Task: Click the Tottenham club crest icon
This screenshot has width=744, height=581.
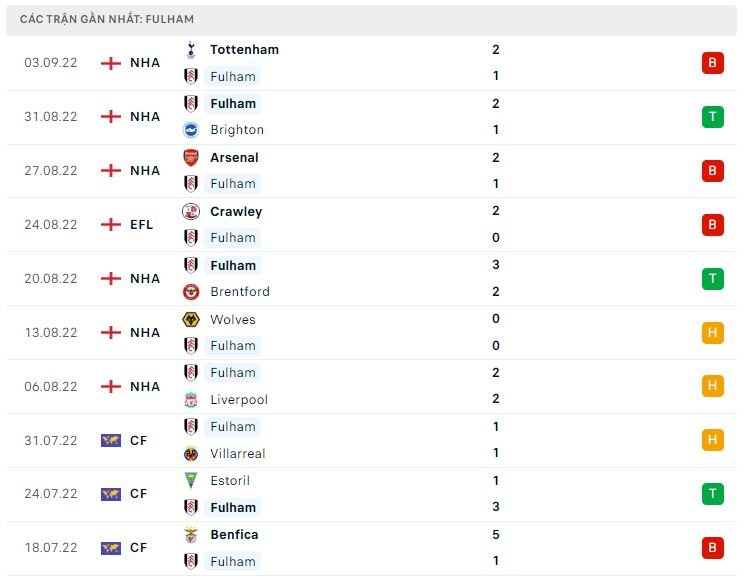Action: point(190,49)
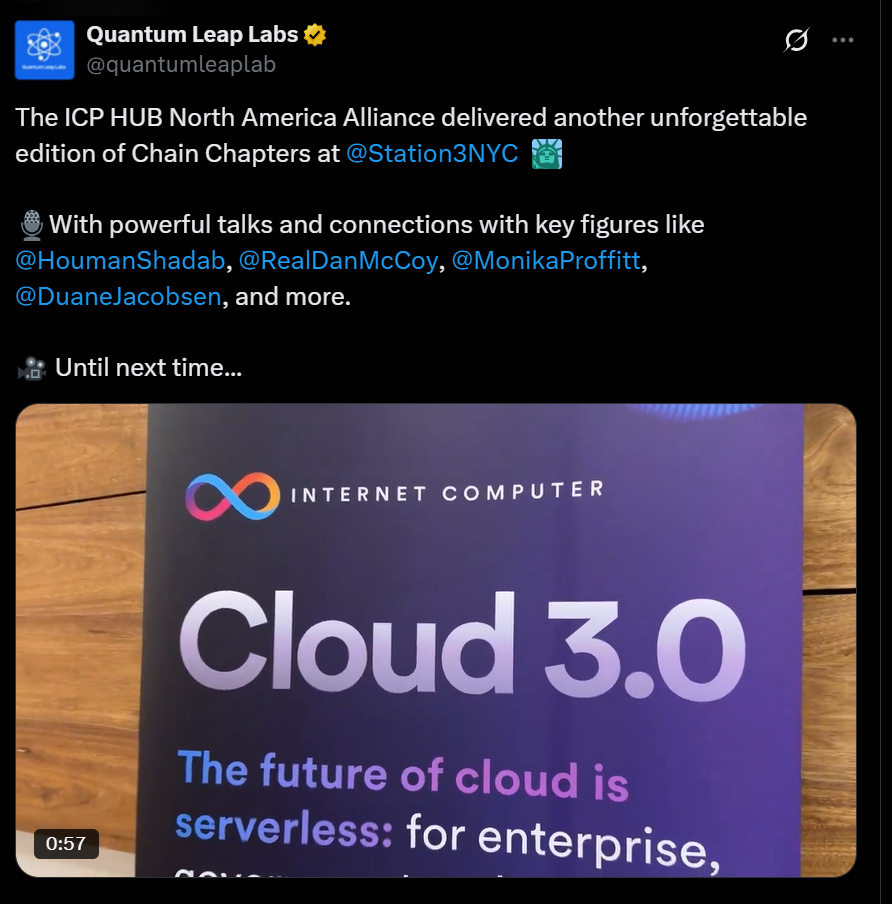Click the Statue of Liberty emoji
This screenshot has width=892, height=904.
pos(546,154)
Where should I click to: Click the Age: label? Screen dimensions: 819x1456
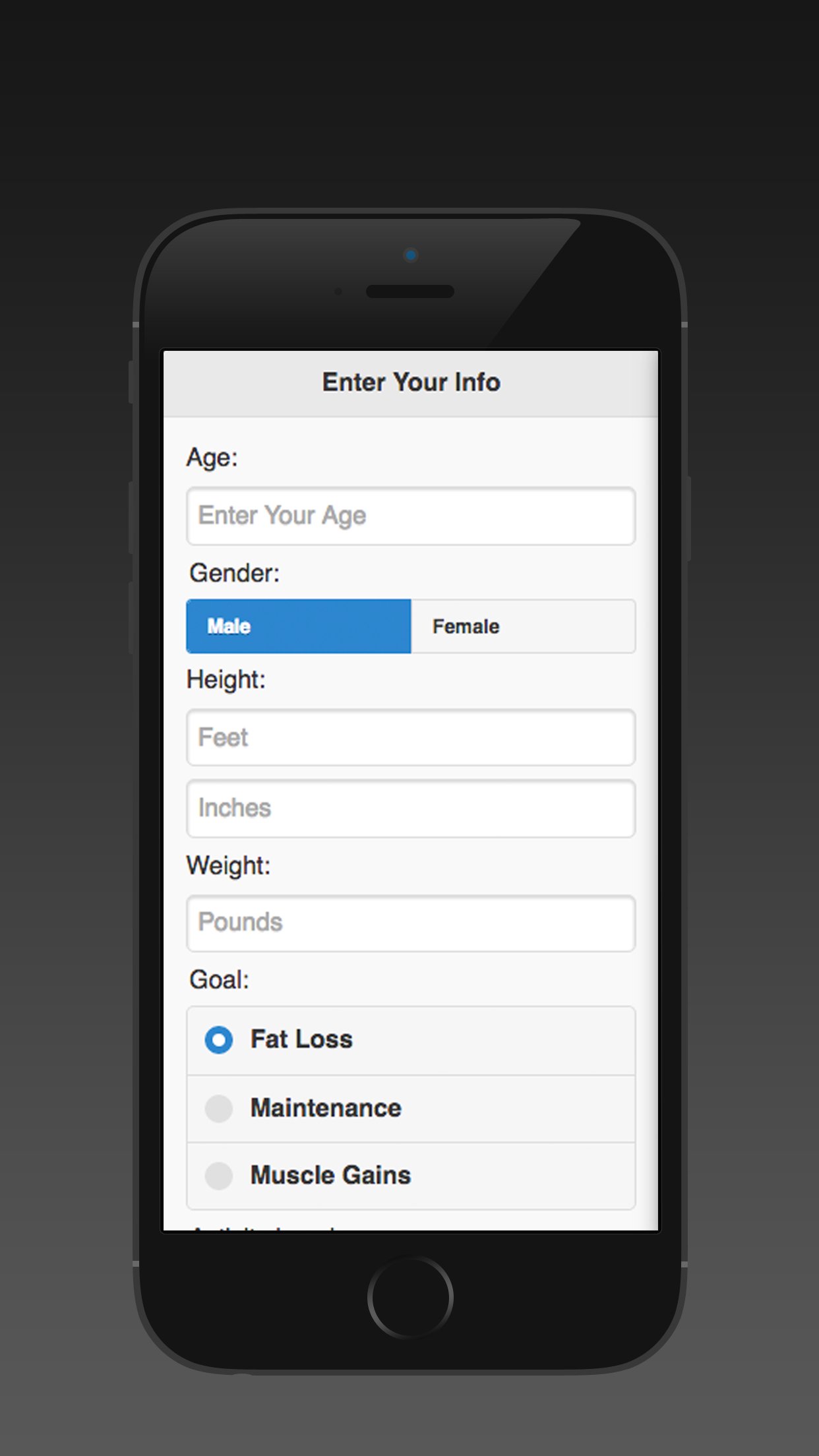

══════

## About this task
Without carrying over any picture, write out the entries above once more, exactly.

## Answer to this task
Task: Click the Tottenham club crest icon
This screenshot has width=744, height=581.
Action: point(190,49)
Click the Statue of Liberty emoji
This screenshot has width=892, height=904.
pos(546,154)
Where should I click to: Click the Age: label? Screen dimensions: 819x1456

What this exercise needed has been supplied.